**EXERCISE REQUIREMENTS:**
Please copy out the entries until you have copied the line that contains "PM/DF (117, 88)", beginning with the first line.

Stored records
--

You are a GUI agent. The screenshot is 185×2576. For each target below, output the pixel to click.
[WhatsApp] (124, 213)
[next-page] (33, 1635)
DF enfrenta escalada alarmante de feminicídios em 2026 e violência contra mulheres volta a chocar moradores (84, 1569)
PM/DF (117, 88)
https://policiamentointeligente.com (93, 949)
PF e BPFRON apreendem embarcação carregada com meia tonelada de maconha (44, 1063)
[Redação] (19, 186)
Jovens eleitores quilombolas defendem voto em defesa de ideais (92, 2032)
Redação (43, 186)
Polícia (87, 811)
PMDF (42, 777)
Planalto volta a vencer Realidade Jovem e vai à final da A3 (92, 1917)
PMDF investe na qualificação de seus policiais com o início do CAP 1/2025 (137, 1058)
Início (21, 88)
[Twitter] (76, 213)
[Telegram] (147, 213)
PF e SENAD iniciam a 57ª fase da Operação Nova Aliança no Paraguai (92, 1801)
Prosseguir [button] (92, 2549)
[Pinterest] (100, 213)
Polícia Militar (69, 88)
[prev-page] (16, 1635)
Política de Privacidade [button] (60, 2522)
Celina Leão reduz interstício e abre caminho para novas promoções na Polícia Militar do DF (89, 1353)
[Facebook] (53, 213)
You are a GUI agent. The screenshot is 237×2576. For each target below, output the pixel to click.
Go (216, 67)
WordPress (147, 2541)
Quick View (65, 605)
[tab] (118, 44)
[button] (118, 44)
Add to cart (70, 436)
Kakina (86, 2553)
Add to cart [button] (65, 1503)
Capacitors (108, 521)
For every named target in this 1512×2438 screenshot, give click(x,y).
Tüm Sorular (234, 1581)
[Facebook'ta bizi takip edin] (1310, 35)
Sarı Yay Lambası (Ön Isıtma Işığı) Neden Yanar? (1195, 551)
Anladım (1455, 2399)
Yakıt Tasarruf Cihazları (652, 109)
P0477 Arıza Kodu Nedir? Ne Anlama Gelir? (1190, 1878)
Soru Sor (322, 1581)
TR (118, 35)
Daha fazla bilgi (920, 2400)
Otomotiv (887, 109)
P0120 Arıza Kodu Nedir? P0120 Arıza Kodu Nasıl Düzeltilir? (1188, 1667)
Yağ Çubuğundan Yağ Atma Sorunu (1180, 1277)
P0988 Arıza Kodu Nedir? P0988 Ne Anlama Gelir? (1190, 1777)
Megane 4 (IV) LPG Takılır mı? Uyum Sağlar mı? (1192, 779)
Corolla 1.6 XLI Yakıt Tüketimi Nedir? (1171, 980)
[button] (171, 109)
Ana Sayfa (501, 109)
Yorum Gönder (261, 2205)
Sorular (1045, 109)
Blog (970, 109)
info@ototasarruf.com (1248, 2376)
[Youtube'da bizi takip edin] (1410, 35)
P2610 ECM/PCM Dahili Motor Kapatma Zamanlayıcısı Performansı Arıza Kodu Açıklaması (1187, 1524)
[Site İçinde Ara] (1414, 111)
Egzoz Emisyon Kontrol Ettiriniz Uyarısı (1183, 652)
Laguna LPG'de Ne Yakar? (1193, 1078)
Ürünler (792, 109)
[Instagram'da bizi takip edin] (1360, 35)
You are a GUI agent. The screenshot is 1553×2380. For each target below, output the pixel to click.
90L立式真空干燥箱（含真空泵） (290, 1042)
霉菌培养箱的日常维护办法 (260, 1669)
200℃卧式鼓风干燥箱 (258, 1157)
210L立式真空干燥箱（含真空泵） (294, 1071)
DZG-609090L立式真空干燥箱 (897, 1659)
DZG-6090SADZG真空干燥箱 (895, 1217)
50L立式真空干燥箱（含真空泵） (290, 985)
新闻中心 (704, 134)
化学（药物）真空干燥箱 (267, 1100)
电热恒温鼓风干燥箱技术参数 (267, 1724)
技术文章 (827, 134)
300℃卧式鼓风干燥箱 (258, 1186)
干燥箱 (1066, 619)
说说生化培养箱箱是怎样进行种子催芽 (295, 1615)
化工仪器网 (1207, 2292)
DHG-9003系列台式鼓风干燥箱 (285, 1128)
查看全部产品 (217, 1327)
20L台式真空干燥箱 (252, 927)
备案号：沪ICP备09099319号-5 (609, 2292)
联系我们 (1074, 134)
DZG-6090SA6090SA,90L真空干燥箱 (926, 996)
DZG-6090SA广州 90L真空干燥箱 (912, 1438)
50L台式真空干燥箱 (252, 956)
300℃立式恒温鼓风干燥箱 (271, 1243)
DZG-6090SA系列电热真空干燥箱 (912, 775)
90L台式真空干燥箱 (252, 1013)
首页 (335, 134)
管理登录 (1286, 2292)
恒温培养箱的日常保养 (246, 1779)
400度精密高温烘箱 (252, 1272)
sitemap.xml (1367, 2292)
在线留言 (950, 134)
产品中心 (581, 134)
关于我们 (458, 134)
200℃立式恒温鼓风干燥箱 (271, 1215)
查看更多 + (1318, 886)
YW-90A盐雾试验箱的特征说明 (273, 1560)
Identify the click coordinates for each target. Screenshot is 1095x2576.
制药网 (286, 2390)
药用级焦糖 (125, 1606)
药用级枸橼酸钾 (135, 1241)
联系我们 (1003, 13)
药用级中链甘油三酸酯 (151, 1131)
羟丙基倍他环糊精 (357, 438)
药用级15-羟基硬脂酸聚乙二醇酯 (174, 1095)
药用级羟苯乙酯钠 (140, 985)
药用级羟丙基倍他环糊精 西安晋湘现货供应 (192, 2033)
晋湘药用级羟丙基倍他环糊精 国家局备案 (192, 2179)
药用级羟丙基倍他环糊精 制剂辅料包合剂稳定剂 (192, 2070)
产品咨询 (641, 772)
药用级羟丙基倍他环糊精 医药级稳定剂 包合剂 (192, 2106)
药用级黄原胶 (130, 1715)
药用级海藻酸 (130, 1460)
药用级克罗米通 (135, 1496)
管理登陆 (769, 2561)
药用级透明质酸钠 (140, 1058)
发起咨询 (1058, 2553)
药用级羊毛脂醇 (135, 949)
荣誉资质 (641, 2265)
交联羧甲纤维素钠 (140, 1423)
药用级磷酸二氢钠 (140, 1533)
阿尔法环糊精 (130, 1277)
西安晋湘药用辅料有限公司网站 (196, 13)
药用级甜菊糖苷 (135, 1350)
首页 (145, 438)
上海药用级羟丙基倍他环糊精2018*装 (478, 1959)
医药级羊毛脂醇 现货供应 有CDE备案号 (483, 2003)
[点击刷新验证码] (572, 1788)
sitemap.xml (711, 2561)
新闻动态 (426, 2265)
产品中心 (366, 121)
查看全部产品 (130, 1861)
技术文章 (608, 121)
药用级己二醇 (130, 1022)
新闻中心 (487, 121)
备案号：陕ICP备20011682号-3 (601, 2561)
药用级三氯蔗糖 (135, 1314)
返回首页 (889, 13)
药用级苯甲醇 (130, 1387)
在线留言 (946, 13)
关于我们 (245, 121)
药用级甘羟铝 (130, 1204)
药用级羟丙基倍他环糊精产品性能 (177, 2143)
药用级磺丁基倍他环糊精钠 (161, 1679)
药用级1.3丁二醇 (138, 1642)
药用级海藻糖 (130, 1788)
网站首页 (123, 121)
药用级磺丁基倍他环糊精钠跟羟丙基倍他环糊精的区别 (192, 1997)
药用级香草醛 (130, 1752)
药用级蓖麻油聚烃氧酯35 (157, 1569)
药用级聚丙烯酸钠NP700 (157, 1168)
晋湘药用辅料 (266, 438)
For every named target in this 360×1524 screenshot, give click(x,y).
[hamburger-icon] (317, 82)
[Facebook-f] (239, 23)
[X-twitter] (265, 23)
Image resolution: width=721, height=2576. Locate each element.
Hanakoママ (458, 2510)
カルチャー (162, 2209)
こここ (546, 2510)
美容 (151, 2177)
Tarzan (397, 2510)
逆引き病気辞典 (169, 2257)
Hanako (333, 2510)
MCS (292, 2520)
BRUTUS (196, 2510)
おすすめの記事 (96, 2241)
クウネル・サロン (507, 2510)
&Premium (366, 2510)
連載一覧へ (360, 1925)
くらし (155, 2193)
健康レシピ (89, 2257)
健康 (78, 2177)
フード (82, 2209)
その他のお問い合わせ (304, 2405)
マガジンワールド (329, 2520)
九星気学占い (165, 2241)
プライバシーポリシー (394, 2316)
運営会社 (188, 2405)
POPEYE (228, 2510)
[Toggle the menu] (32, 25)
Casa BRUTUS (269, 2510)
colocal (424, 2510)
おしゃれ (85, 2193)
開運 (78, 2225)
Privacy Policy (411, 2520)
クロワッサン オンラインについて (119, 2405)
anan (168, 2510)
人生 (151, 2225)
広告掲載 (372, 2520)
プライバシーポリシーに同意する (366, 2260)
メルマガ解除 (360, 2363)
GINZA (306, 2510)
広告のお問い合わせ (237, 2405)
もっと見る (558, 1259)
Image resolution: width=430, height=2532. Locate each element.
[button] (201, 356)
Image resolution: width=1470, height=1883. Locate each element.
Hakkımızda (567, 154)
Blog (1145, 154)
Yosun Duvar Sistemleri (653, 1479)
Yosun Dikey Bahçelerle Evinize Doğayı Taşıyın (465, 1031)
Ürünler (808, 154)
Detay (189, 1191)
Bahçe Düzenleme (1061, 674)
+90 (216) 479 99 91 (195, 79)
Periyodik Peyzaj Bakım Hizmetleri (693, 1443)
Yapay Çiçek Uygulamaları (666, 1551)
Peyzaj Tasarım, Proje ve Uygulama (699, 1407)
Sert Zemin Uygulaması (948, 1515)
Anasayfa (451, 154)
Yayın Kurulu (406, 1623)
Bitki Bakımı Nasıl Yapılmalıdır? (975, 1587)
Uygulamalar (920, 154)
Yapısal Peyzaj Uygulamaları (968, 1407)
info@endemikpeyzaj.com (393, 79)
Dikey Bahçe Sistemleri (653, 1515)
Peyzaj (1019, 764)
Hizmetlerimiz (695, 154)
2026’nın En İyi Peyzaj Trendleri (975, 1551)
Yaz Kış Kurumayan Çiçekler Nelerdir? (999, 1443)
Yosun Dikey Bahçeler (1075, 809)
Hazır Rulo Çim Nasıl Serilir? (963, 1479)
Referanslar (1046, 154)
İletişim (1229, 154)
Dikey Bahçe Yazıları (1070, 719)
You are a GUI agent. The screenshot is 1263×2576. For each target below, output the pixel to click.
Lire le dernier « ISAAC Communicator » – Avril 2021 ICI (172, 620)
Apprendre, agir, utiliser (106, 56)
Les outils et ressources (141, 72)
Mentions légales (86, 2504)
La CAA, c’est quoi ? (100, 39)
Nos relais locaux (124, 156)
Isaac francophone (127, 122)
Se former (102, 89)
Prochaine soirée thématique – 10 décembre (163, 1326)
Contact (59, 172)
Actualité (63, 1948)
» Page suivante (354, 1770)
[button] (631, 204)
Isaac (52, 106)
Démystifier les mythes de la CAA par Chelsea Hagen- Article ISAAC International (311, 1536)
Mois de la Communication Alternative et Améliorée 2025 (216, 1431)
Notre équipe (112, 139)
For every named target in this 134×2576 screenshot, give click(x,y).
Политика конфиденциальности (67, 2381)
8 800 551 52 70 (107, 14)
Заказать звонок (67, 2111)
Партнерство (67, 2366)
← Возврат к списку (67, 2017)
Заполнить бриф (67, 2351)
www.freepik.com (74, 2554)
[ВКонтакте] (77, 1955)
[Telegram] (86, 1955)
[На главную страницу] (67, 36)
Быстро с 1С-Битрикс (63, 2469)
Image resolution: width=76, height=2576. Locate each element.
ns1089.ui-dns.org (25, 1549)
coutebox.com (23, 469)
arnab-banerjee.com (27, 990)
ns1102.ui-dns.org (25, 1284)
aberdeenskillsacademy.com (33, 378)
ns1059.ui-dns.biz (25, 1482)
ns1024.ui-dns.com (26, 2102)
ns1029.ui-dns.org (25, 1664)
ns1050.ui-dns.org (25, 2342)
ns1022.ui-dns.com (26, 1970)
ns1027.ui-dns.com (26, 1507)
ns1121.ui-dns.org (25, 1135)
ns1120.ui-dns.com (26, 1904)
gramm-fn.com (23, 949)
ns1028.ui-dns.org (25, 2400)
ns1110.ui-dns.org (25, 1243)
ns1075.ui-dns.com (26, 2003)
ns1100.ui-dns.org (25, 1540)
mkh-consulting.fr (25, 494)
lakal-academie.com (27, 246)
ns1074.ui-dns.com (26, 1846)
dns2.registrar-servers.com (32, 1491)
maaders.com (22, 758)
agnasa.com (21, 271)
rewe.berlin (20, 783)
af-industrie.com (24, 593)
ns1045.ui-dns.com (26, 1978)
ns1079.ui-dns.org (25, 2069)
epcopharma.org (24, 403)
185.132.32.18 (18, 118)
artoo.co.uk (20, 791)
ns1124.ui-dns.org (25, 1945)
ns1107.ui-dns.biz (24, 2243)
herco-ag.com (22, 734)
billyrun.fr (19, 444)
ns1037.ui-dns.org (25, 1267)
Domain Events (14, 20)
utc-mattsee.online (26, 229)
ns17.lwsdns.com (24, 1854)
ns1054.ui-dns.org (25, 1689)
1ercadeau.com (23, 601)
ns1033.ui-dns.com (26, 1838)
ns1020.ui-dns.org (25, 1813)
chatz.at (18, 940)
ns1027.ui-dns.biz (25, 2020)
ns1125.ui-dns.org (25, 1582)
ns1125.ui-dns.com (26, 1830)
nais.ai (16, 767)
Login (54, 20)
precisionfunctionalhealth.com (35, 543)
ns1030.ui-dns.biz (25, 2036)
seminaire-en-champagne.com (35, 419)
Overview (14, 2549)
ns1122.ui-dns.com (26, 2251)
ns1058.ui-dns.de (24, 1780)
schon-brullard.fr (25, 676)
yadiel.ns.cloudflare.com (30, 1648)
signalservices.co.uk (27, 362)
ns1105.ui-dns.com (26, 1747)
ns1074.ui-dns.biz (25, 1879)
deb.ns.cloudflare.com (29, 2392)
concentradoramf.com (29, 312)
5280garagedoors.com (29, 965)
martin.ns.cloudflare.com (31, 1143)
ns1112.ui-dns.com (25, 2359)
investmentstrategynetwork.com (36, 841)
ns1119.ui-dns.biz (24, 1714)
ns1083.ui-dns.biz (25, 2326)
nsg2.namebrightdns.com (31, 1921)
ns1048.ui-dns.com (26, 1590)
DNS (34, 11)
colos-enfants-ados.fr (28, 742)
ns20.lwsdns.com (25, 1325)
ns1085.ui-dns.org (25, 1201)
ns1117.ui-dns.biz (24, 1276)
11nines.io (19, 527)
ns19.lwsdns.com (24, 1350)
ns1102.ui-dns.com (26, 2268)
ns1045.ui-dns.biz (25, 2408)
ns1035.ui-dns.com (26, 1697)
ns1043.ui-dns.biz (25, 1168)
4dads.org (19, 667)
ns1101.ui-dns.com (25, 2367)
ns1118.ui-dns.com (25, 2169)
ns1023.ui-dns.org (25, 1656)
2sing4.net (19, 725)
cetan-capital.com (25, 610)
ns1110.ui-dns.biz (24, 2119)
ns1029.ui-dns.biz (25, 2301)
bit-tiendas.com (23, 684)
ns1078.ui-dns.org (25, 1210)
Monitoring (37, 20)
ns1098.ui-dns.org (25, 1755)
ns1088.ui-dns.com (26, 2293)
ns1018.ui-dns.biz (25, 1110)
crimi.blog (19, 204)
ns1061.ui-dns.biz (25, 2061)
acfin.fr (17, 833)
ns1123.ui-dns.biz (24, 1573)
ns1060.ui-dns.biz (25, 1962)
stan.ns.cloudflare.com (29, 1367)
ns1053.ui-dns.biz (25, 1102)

--

**ANSWER:**
You are a GUI agent. The screenshot is 185×2576. For each target below, output the pixel to click.
[WhatsApp] (124, 213)
[next-page] (33, 1635)
DF enfrenta escalada alarmante de feminicídios em 2026 e violência contra mulheres volta a chocar moradores (84, 1569)
PM/DF (117, 88)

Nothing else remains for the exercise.